Biopolymeric films as delivery vehicles for controlled release of hydrocortisone: Promising devices to treat chronic skin diseases.

Atopic dermatitis (AD) is the most common chronic inflammatory skin disease with nasty effects on the psychosocial wellbeing of patients. Overall, glucocorticoids, such as hydrocortisone (HC), are the primary pharmacologic drugs used to treat AD and its symptoms. However, the long-term treatment with HC is often accompanied by severe adverse effects. So, this study reports the encapsulation of HC in polymeric films based on gelatin (Gel) and gelatin/starch (Gel/St) and investigates their potential to treat and attenuate 2,4-Dinitrochlorobenzene (DNCB)-induced AD-like symptoms in BALB/c mice model.
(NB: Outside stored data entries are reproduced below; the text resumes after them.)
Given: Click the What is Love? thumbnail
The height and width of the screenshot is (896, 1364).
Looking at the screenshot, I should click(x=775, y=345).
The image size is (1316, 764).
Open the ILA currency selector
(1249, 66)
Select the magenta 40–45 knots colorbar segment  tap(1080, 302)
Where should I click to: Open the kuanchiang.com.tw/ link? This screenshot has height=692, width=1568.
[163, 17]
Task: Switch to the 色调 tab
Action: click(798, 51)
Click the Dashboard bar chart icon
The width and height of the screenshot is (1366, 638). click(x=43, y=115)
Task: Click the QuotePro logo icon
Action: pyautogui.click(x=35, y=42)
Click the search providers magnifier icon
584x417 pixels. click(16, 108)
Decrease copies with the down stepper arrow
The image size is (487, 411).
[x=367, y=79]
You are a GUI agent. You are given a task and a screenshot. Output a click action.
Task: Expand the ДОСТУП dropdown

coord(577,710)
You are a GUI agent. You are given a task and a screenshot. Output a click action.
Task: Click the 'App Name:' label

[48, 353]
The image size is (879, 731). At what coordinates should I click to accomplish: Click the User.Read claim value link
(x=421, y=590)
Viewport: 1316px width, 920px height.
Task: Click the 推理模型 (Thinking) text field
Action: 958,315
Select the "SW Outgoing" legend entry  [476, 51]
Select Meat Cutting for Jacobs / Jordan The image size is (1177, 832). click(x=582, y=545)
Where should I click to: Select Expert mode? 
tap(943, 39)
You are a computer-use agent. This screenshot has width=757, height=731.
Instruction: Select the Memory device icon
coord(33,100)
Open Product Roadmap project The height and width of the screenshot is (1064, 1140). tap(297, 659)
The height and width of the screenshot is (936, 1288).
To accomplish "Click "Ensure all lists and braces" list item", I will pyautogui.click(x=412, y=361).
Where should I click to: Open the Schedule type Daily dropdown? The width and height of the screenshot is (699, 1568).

The prepared films were characterized by different techniques, which indicated that HC was physically entrapped into the polymer matrices. In vitro experiments indicate that the HC release process occurs in a controlled manner (up to 48 h) for both films. Regarding the in vivo experiments, HC-loaded films (Gel@HC and Gel/St@HC), unloaded films (Gel and Gel/St) and HC cream (1%) (as reference) were applied topically on the back of the DNCB-sensitized animals and skin severity scores and scratching behavior were determined. Ex-vivo experiments were done to quantify inflammatory and/or biochemical parameters. As assessed, the topical application of the biopolymeric films (loaded or not with HC) improved the inflammatory parameters, while a lower corticosterone level was observed for the animals treated with Gel and Gel@HC films. In summary, the HC-loaded films showed superior efficiency to treat/attenuate the analyzed parameter than the HC cream (1%). Further, no death or sign of toxicity was observed in animals exposed to HC-loaded films. Thus, the encapsulation of HC in biopolymeric films seems to be a promising alternative for the treatment of injuries caused by chronic skin diseases that require prolonged use of glucocorticoids.